«Hay gente que le llama la atención, por decirlo de alguna manera, las prostitutas maduras.» Ser humano.
Hace poco tiempo, varios amigos que comparten, o mejor dicho, soportan mi adicción por lo raro, me acompañaron al Raval Barcelonés. Habíamos estado varios días en un camping cercano al aeropuerto de El Prat asando y friendo cosas hasta que mi primo nos invitó a su hogar. Un ser humano, que coincidió ser yo, le informé sobre mi interés en visitar la calle donde vivió Carmen de Mairena y mi primo, amablemente, nos llevó a dicho paraíso. Es en ese barrio donde nos topamos con La bodega d´en Rubén.
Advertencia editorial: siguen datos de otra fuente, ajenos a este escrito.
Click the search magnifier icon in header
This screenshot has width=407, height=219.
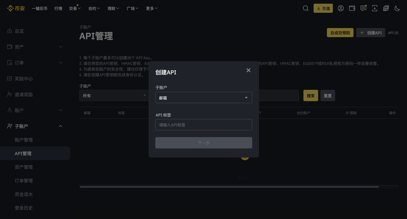coord(306,8)
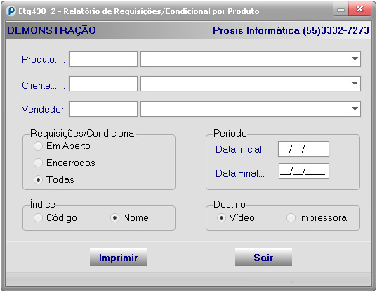
Task: Open the Produto dropdown list
Action: point(355,59)
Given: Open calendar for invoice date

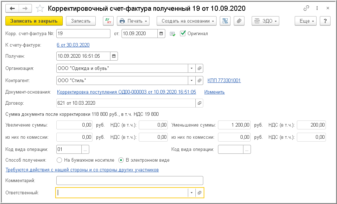Looking at the screenshot, I should click(162, 34).
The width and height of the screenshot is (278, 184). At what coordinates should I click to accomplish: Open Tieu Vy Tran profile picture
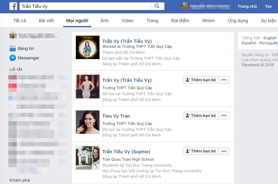(x=88, y=122)
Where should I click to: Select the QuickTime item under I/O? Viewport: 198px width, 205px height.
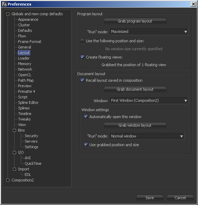[33, 163]
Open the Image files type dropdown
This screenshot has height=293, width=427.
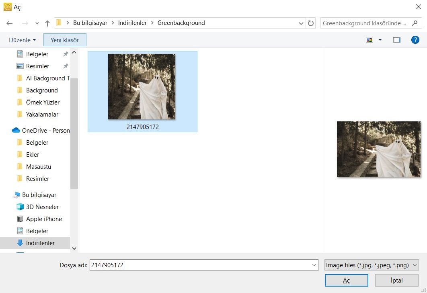click(x=372, y=265)
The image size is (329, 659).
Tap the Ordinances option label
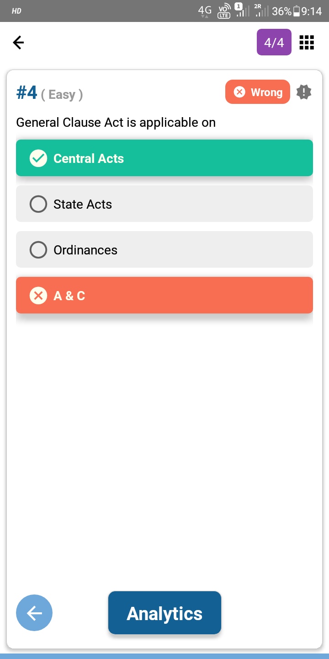85,250
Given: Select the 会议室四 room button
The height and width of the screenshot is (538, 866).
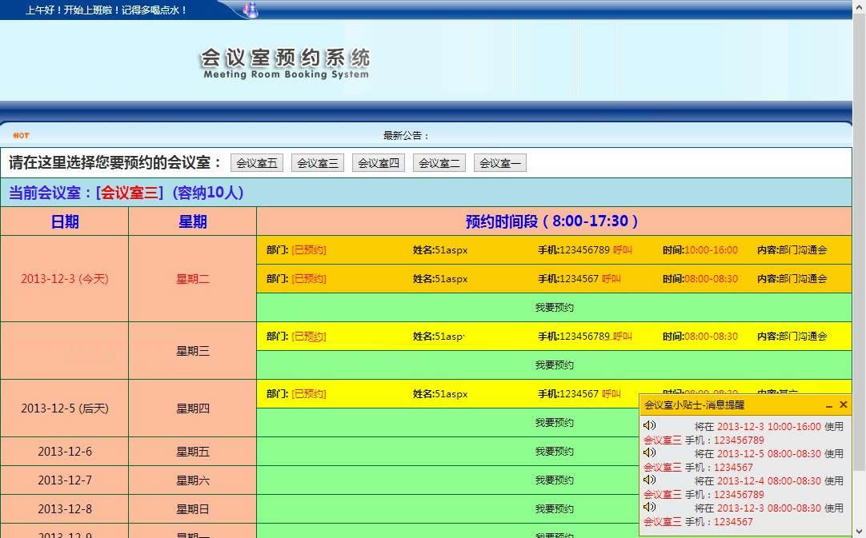Looking at the screenshot, I should click(378, 162).
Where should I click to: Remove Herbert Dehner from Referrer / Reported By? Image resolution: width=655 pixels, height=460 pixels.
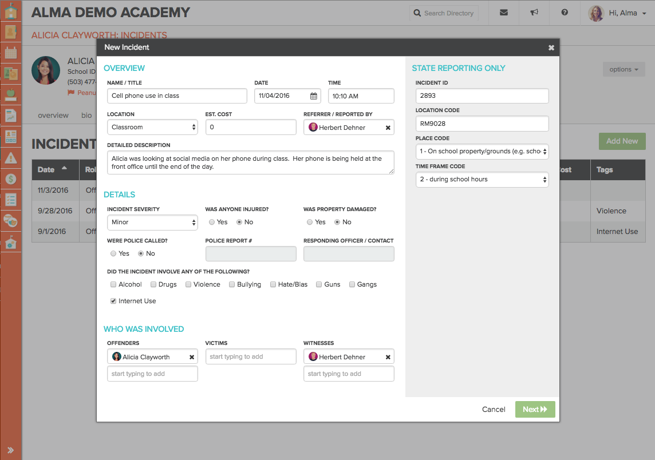(388, 128)
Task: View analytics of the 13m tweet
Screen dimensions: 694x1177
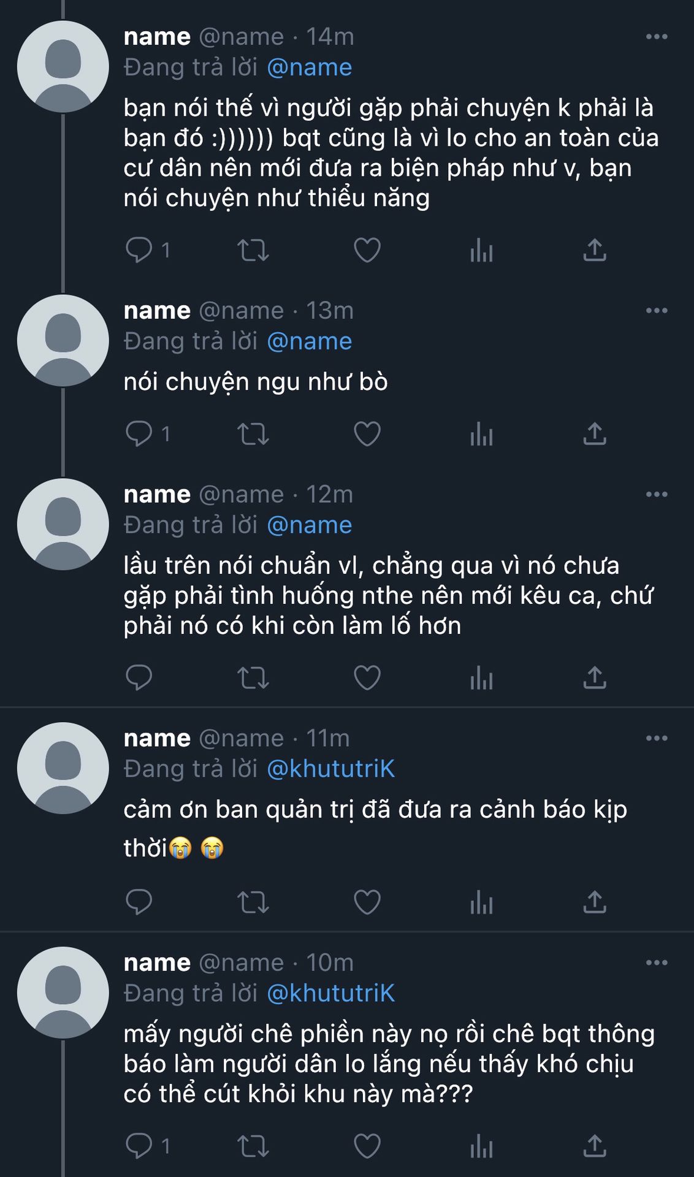Action: (481, 434)
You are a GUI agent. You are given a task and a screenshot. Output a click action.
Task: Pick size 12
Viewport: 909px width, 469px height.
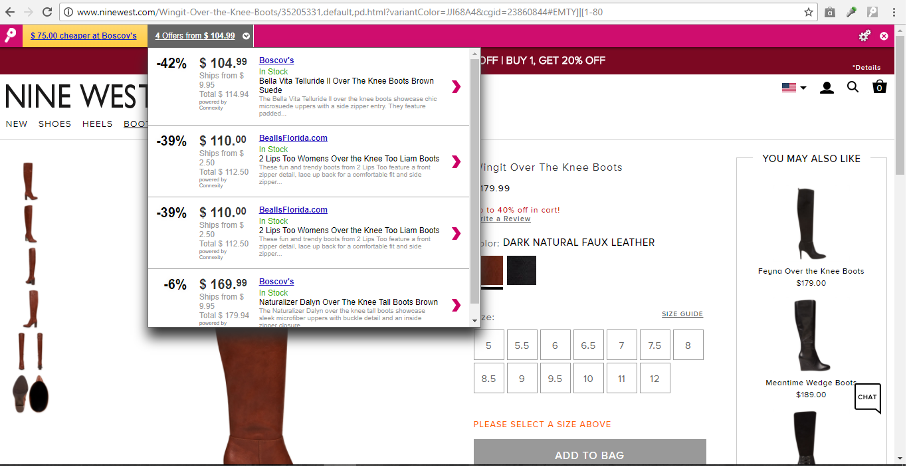655,379

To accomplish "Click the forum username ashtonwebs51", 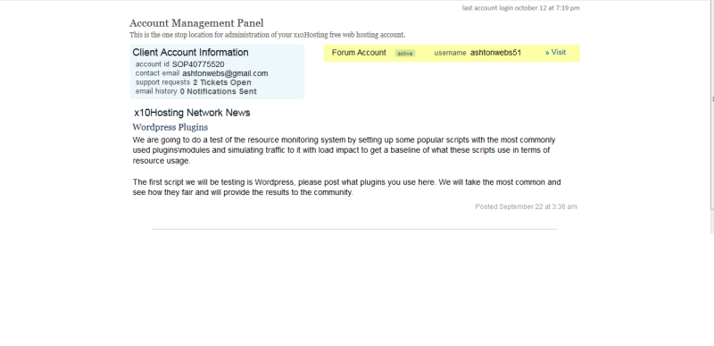I will [x=495, y=53].
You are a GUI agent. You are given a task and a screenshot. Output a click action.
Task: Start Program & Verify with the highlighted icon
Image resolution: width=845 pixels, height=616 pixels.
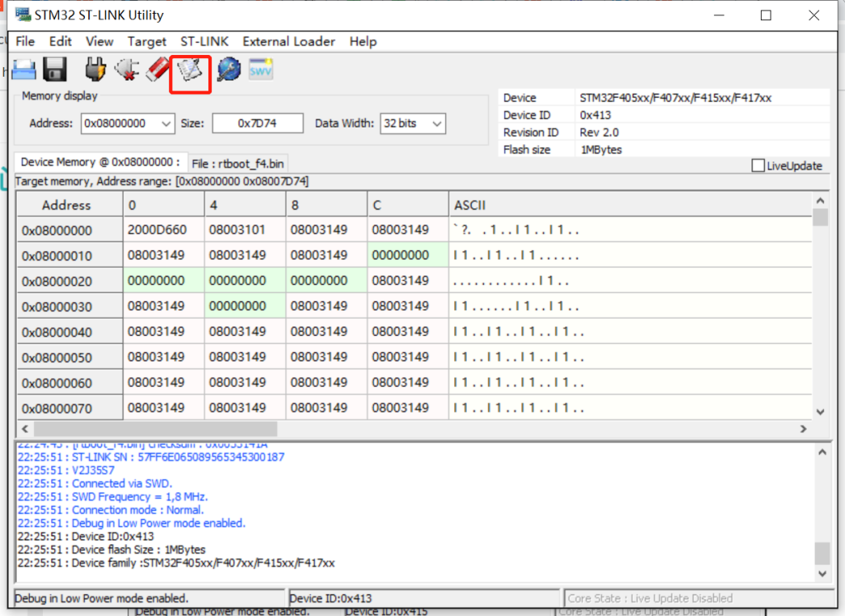coord(190,71)
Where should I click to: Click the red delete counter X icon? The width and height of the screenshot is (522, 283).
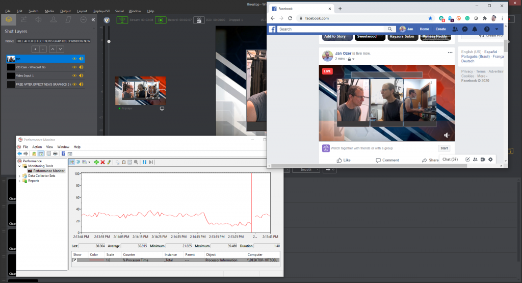point(102,162)
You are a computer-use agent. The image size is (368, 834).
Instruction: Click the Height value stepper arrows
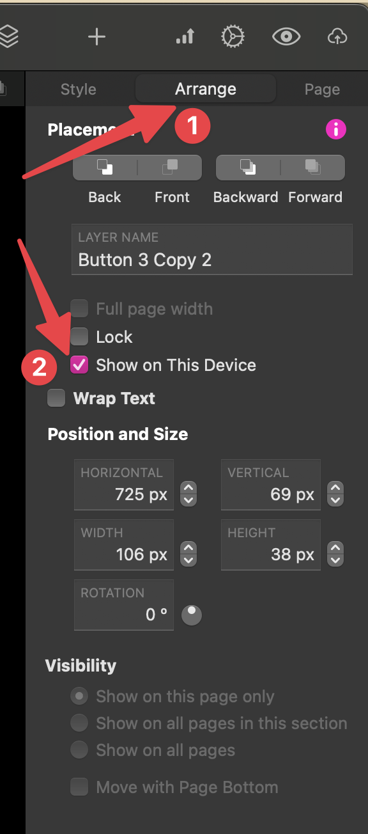(335, 554)
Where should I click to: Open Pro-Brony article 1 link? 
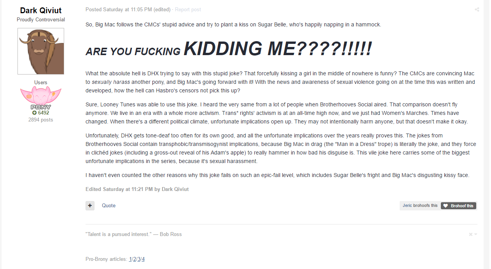tap(131, 259)
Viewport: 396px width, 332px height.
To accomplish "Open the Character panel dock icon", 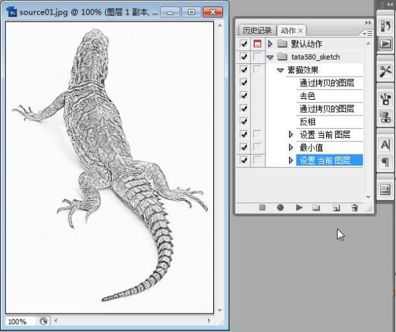I will tap(385, 145).
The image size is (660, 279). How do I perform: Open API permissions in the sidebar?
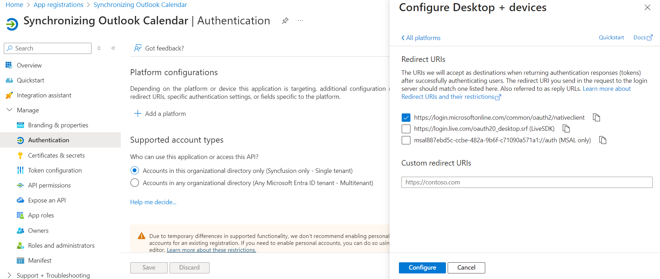(x=49, y=185)
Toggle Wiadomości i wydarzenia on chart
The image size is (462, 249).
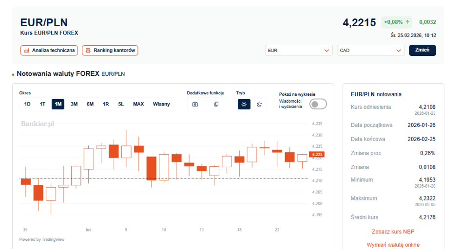tap(318, 104)
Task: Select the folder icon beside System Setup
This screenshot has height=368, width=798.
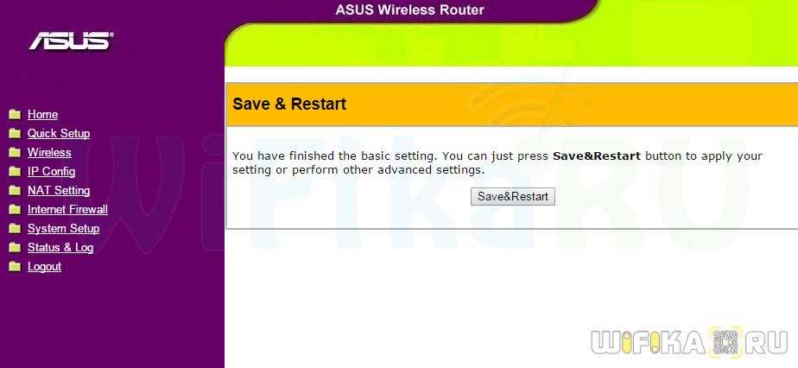Action: tap(15, 229)
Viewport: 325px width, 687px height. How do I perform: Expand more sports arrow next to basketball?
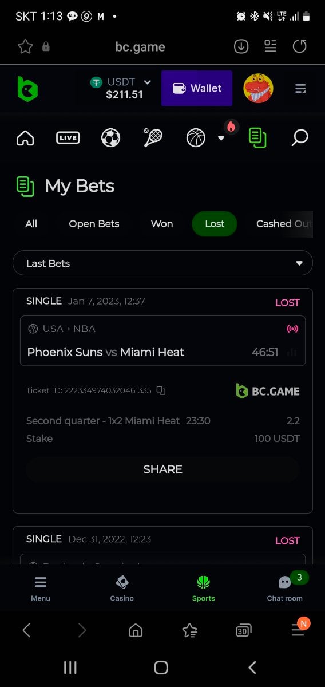click(221, 138)
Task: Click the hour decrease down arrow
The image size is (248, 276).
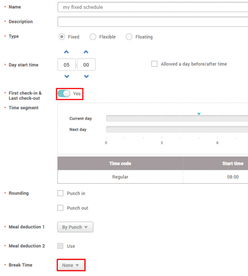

El bar, de aspecto del bueno, es decir, cutre, contaba con dos o tres prostitutas maduras que intentaban captar clientes generalmente también maduros. No estuvimos mucho tiempo, lo justo para tomarnos una caña y pedir un pincho de tortilla que comenzó a comerse un desconocido cuando no mirábamos. Al salir a la calle, dicho desconocido, satisfecho con nuestro pincho de tortilla nos pidió un cigarro.
Me gustó la mirada que me echó una madura negra con pechos del tamaño de Júpiter.
Si deseas un ambiente diferente y es usted una persona que no se escandaliza de la humanidad, no lo dudes, acude a La bodega d´en Rubén.